After much discussion, the doctor convinced Jeremy that my arm could be fixed just as well without surgery. Then came the gas, which knocked me out while they put my bone back in place and casted my arm. For the next couple of hours I floated in and out of consciousness. Jeremy stayed by my side, as did Antonio and Nick.
During one of my more lucid periods, I overheard Antonio arguing with an orderly about bringing food into the room. Seems it was against the rules on that ward. Yet Jeremy and Antonio had to eat, so Jeremy whispered to me that if I woke up and he wasn't there, he'd be back in a few minutes.
While he was gone, I surfaced to groggy half-consciousness only once, when someone in a white coat poked my uninjured left arm. I assumed they were fussing with my IV, which they'd prodded several times earlier.
By the time we headed home it was 11 p.m. The hospital had wanted me to stay overnight, but Jeremy knew that a longer stay meant an increased risk, so he discharged me as soon as I was alert enough to make it to the car.
Once back at Stonehaven, Antonio and Nick grabbed their bags to return home.

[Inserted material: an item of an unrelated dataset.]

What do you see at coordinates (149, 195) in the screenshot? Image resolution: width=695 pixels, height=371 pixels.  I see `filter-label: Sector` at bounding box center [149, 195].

Antonio had offered to stay overnight, but Jeremy argued that it wasn't necessary. Dominic expected Antonio home by morning, and Jeremy didn't want to make the situation here seem worse by having Antonio extend his stay.
Nick signed my cast before leaving. I wasn't sure what the
point of that was, but it seemed to make him feel better, so I made a big deal out of it. He persuaded his father to let him come next weekend to entertain me while I was semi-immobilized.
After Antonio and Nick left, Jeremy herded me off to bed. Between yawns, I tried to argue that I'd already had at least a full-night's sleep, but he insisted I needed more rest.